Two postmodern trends in American politics, Ronald Reagan’s stardom and the tabloidesque quality of the Clinton years, reach their apex in the form of Trump. As a reality TV star, he represents the quintessential new American politics, a harbinger of things to come. Maçães argues that Trump uses his political office as a platform for performance. Far from being a strict authoritarian, Trump’s obsession is his public image. He offers to the American public a dramatic escape from the bland, boring tedium of politics as usual. Similar trends can be seen on the left as evidenced by Alexandria Ocasio-Cortez’s Green New Deal: a pie in the sky legislation proposal that resembles more closely a piece of performance art than any attempt at tangible policy.

This, in short, is Maçães’s thesis: For most of its history, America modeled itself on European society. Now, as the global superpower, America is free to enact its own values, changing them, if need be, in the face of a postliberal, postmodern world. In so doing, America is forging a new model of politics that will ultimately succeed liberalism by offering an escape from reality.

Fact or Fiction?

But is Maçães right? History Has Begun is, first and foremost, speculative. The second founding, if there is to be one, has not come yet. And the arrival of this postliberal politics Maçães describes could just as accurately be portrayed as the beginnings of a slide into illiberalism and decay. The explanation offered by Maçães, “America is becoming a developing country but is doing so ironically,” is acceptable only during this uncertain moment. Time ultimately will tell whether rebirth or decline is the American fate. In the short term, death throes and birth pangs can look startlingly alike.

Still, the measure of any good theory is its ability to make predictions. There are, of course, other ways to tell the story of America. If Maçães’s understanding of America were accurate, what might we expect to see? Since the book’s publication, the headlines have been in Macaes’s favor: A president whose priority in the middle of a national health crisis was keeping up appearances; An emerging form of politics labeled already in the press as the “successor ideology”; Dynamism and creativity in our tech sector while long-standing institutions decline. The trends Maçães picks up on have only been exacerbated in recent years.

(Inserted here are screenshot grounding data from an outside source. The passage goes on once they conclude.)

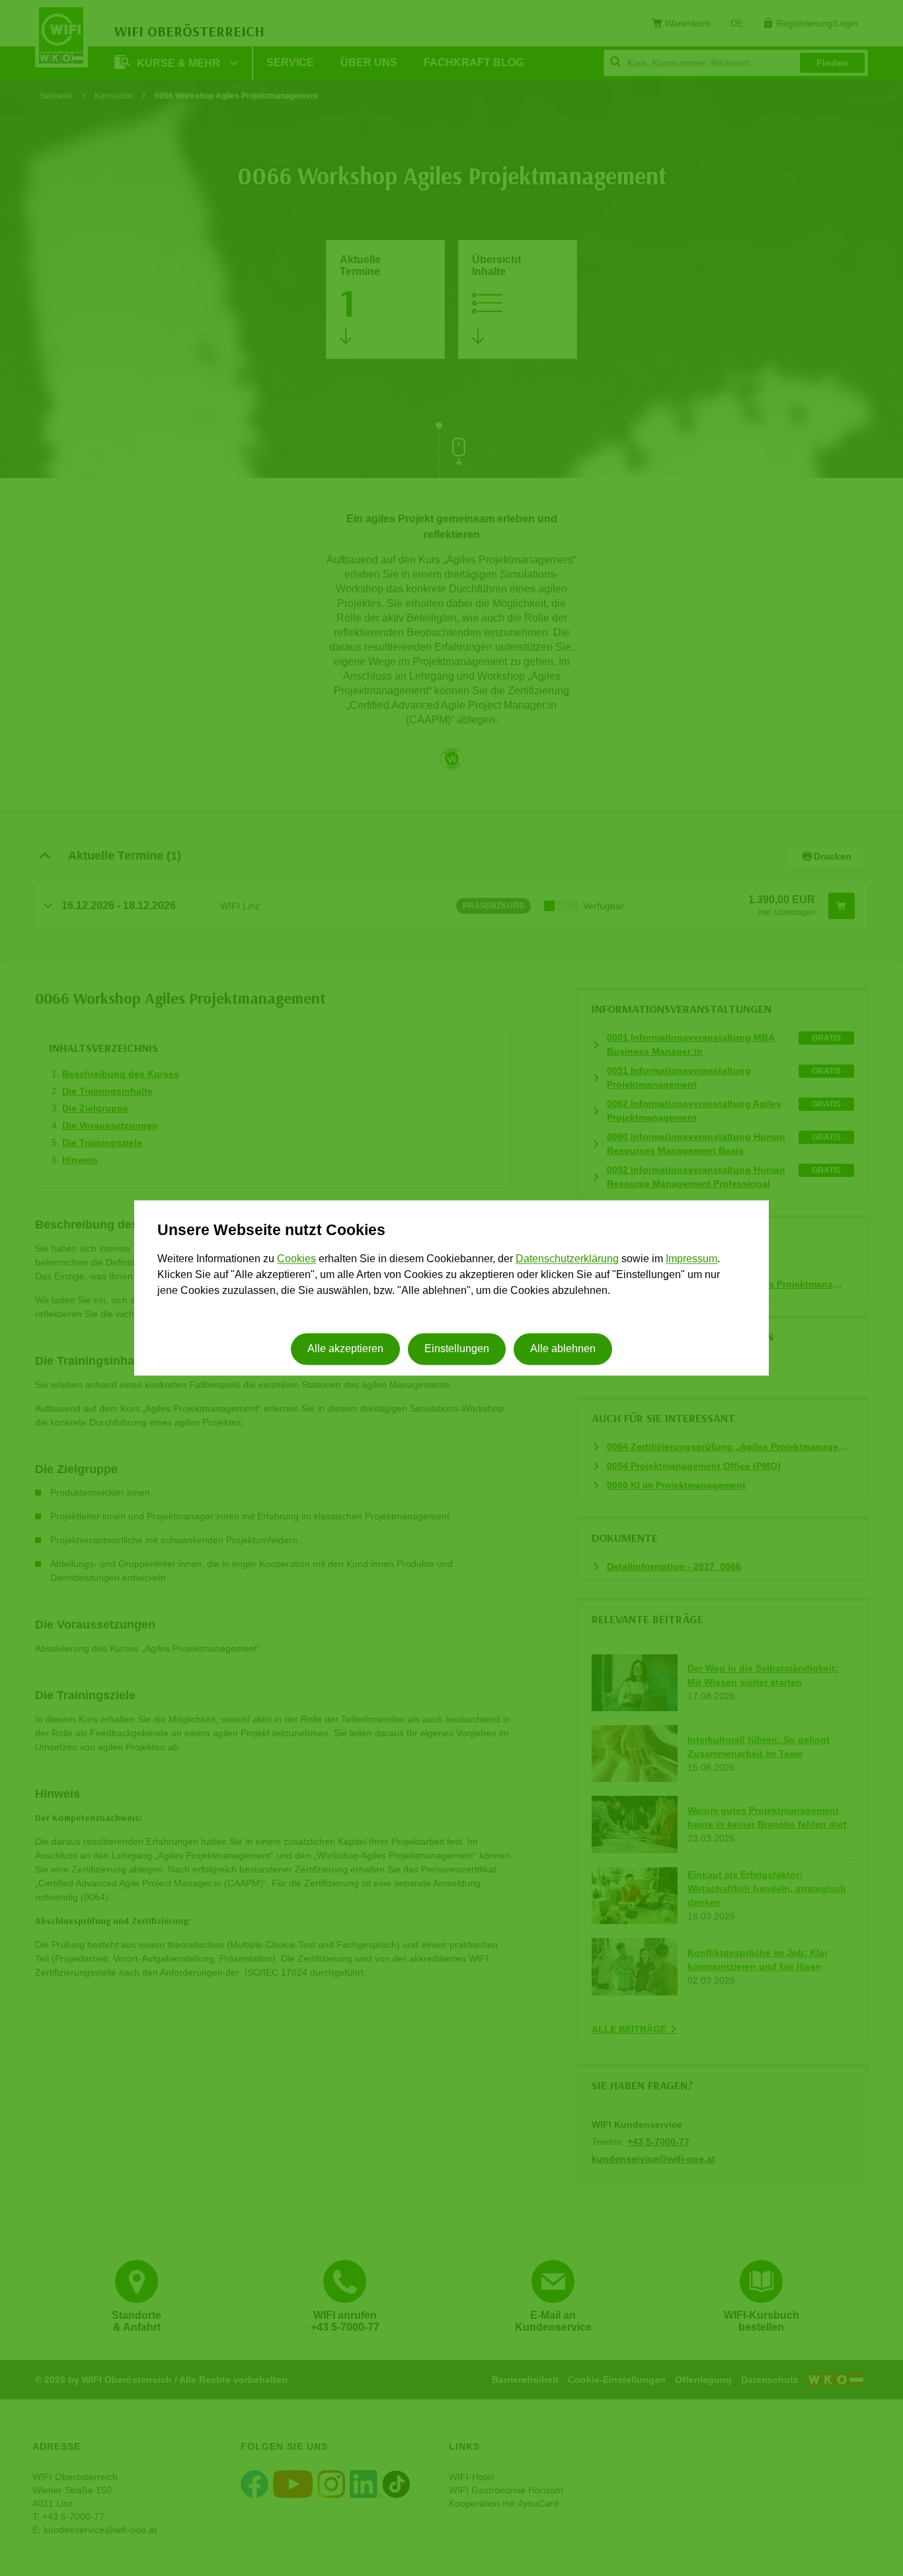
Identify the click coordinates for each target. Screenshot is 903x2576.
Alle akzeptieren (345, 1349)
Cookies (296, 1258)
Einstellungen (456, 1349)
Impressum (691, 1258)
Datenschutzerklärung (567, 1258)
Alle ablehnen (563, 1349)
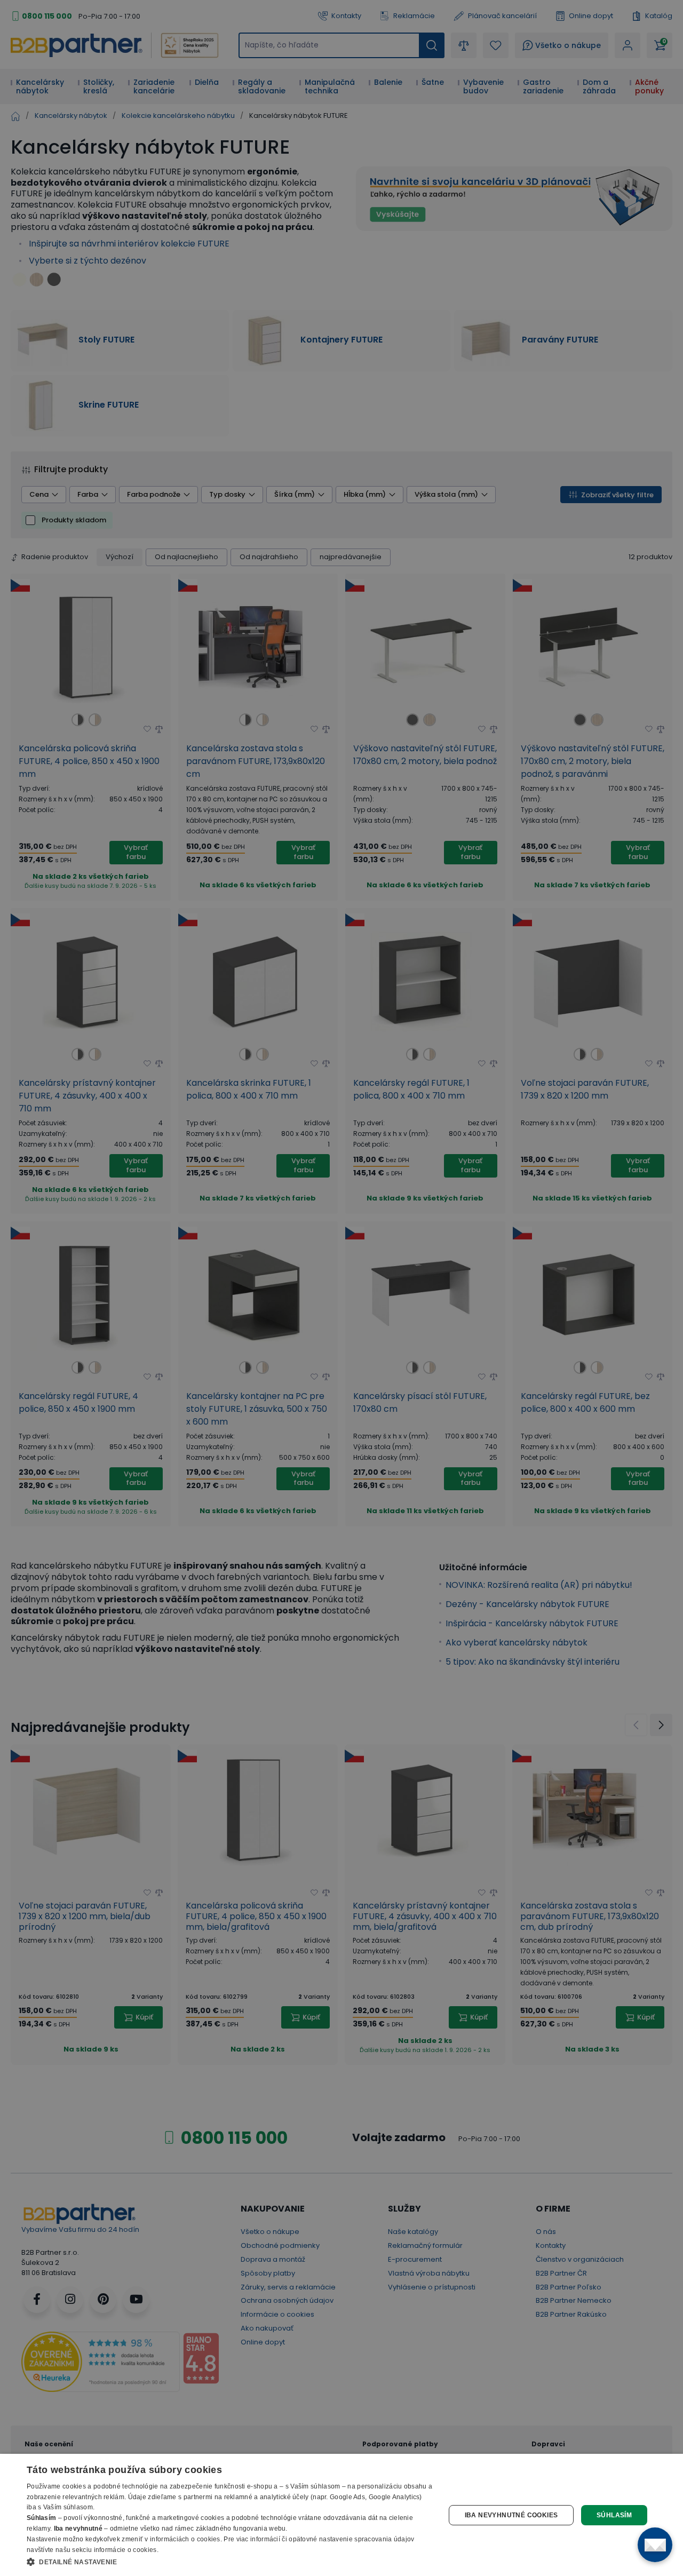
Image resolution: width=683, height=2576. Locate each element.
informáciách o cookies (185, 2539)
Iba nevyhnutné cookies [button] (511, 2515)
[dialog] (341, 2515)
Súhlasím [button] (614, 2515)
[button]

But if History Has Begun is most right about one thing, it is that America’s trajectory is by no means certain. Surely all of us living in 2020 can attest to that. Labeling the United States as solely in decline ignores many of the countervailing forces at play. And historically, at least, “great civilizations have always lasted much longer.”

There is also a stunning amount of intuitional truth to be found in the idea that our crises are amplified by our obsession with media. The whole of America is now Hollywood; each of us is free to create our own private world, our own customized escape from the boring tedium of reality. As Milton writes in Paradise Lost, “The mind is its own place, and in itself can make a heaven of hell, a hell of heaven.” For some, to escape reality might be getting caught up in the drama of fighting a fascist president. For others, perhaps it is reclaiming a national heritage out from the clutches of anarchists. Are these bespoke fairytales the beginnings of our postliberal paradise?

For now, it is hard to say. Most of us, myself included, still hold to the “End of History.” Straying from our liberal norms and values certainly does not feel like transcendence. Imagining our current struggles as anything other than decline is difficult at times, seemingly impossible at others. Yet even if Maçães is wrong about the trajectory of the future, History Has Begun offers a powerful theory for understanding our current American moment, one rooted in a far too-often overlooked history. His words are a timely reminder that America’s path is unpredictable and that what seems to us to be the approach of a definite, turbulent end is often just the beginning of a new phase in our Great Experiment.